Monologo di Amleto – William Shakespeare

Essere o non essere, questo è il problema.
Che cos’è piu’ nobile, soffrire nell’animo per i sassi e i dardi scagliati dall’oltraggiosa fortuna,
o impugnare le armi contro un mare di affanni e combatterli fino a farli cessare?
Morire, dormire…niente piu’.
E con il sonno dire che poniano fine al dolore della carne e alle mille afflizioni naturali a cui la carne è destinata?
Questa è la fine che bisogna desiderare ardentemente!
Morire, dormire.., forse sognare.
Ecco il difficile.
Perché, quali sogni potranno visitarci in quel sonno di morte, quando saremo usciti dalla stretta di questa vita piena di affanni mortali,
è un pensiero su cui ci si deve fermare a riflettere
e sono proprio pensieri siffatti a prolungare la durata della sventura.
Perché, chi sopporterebbe le sferzate e le irrisioni del tempo,
i torti dell’oppressore, le offese dei superbi,
le pene di un amore respinto, i ritardi della legge,
l’arroganza dei potenti, gli scherni che il meritevole
pazientemente subisce da parte di gente indegna,
potendo trovare pace da se stesso con la semplice lama di un pugnale?
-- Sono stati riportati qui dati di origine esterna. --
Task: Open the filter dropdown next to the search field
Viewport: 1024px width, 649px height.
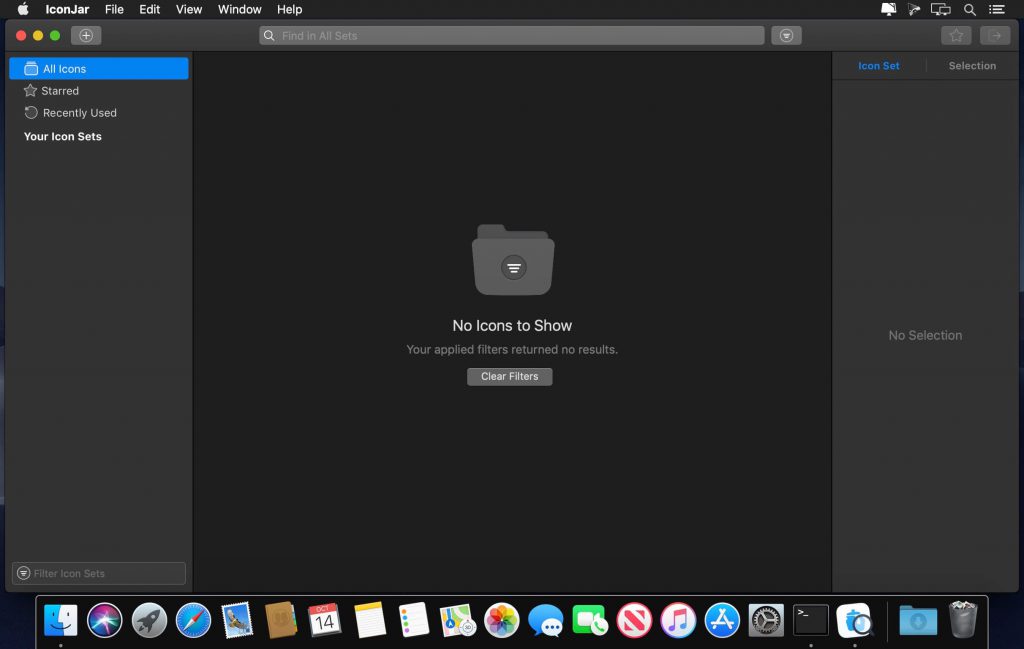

chi sarebbe disposto a portare carichi sulle spalle,
a gemere e sudare per le difficoltà della vita,
se non ci fosse il timore di qualcosa dopo la morte,
questa terra inesplorata dai cui confini nessun viaggiatore è mai tornato indietro, timore che,
confondendo la nostra volontà ci induce a sopportare i mali di cui siamo afflitti,
piuttosto da spiccare
il volo verso altri a noi completamente ignoti?
Così la riflesione ci rende tuti vili.